Repeat the following entries verbatim, apart from the pictures.

::::

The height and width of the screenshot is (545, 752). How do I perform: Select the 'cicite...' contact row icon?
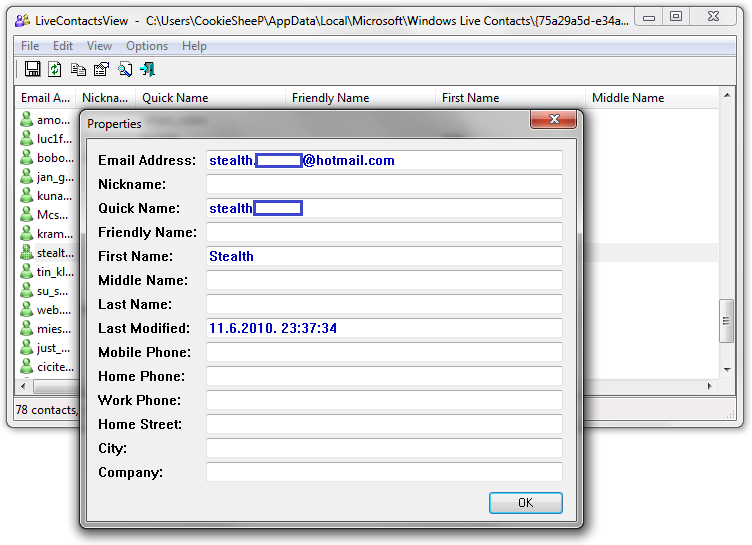point(27,367)
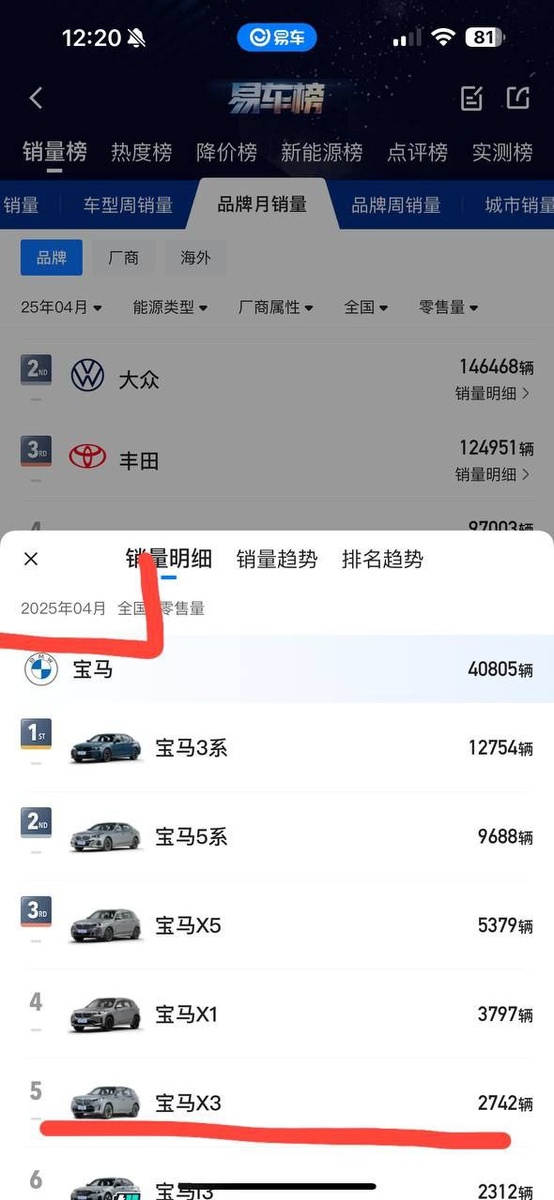Tap the share icon at top right
The width and height of the screenshot is (554, 1200).
[x=517, y=98]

::::

**Exercise response**:
The height and width of the screenshot is (545, 752). How do I perform: Select the 'cicite...' contact row icon?
point(27,367)
Tap the share icon at top right
The width and height of the screenshot is (554, 1200).
[x=517, y=98]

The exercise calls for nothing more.